Student Profile: Chris Glancy
“Your brain is kind of a muscle – the more you exercise it and stretch it, the stronger and more flexible it becomes.”
That’s a quote from Chris Glancy, explaining why he took Project Management training workshops at USM despite his decades of experience in the work. In fact, Chris had already studied project management 25 years ago and earned certification in it.
Now he’s done it all again. He completed the three Continuing Education courses in the USM Certificate in Project Management program this year. Then he took the CCE prep course for the Project Management Professional certificate, and earned the PMP designation from the Project Management Institute.
Chris is a Project Manager for IBM, employing his long experience in project management in the Global Technology Services group working on transition and transformation project for companies outsourcing IT to IBM.
It is completely in character for him to be on a constant search for new ideas and broader fields of knowledge. He likes to take some kind of course (project management, philosophy, psychology, etc.) every year or two, then dive deep into the literature of the field.
He is never at a loss for an opinion, but he is acutely conscious of the need to gather and examine other viewpoints. “You can’t learn it all on your own,” he says. “I read books all the time and have my own perspective on things. But going to Continuing Education exposes you to different perspectives. Maybe someone has tried that out and know why it doesn’t work. . . .

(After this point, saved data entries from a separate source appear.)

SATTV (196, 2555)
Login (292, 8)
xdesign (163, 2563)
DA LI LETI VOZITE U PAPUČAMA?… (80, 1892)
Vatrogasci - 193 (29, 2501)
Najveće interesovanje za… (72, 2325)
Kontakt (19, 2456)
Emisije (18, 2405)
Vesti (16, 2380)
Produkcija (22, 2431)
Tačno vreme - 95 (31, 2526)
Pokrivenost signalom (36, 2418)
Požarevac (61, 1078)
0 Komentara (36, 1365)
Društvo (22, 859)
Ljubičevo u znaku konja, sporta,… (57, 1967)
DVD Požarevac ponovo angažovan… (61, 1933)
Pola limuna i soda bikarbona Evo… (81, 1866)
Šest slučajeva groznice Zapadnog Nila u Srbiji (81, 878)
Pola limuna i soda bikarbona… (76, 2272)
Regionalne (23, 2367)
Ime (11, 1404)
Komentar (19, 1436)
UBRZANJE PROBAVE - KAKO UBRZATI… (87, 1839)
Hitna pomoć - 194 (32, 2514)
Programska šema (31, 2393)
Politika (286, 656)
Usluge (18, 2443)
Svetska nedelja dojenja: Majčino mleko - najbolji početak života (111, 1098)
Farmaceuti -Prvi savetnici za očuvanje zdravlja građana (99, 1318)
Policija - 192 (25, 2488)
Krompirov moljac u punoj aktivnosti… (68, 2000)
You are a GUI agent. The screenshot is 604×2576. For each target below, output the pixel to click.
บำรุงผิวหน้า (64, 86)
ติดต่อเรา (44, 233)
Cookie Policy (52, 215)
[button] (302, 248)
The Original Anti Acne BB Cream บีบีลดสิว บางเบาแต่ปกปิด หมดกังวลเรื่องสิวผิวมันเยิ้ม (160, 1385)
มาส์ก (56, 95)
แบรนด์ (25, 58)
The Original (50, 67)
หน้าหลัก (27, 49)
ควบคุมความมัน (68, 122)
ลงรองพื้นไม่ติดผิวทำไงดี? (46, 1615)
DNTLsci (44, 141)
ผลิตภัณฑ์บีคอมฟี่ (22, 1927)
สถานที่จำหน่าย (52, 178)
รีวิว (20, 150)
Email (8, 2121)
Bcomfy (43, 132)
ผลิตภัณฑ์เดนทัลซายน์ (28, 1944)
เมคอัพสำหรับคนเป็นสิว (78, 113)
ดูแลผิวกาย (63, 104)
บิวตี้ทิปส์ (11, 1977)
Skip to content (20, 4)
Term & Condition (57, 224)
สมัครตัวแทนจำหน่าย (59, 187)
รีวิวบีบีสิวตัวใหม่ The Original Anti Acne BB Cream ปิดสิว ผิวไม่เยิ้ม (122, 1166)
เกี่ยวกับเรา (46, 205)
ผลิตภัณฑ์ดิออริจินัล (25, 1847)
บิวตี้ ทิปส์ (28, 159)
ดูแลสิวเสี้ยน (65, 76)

“You’ve had this idea in your head for a long time. Now you hear yourself saying it out loud and you’re getting feedback, professional feedback. One reason I like taking classes is to keep the gray matter engaged.”
That balance between academic learning and the real world experience goes back a long way with Chris. He took a year off after his junior year as a USM undergrad, and started a commercial diving business with a buddy on the Carolina coast.
“That was probably the best education I ever had,” he believes. “I was at best a ‘C’ student. I went out and took a few courses in the school of hard knocks, then came back and was a straight-A student from then on.”
He earned a BA in communication from USM 1983, then an MBA from the University of New Hampshire in 1991.
His professional career includes two years with Northern Utilities, then 15 years in various roles, including project management, for Unum. Since 2000, he has done and led similar work at IBM, at a much higher level on much more complex projects.
Coming back to the project management classroom after a quarter-century, “seeing how the discipline has changed,” is a professional activity as well as an intellectual one.
“One of the key things Continuing Education does, it gives you the ability to see how things are applied in different situations. Other people share the breadth and depth of knowledge from their experience. You can’t get that in your own organization.”
It’s an essential element in a life-long quest for new and better ways (“With project management, you’re only as good as your last project. You have to be creative – find and use things that have never been tried before.”)
And it’s a serious matter: “There is no safe job any more. You have to keep updating your skill set.”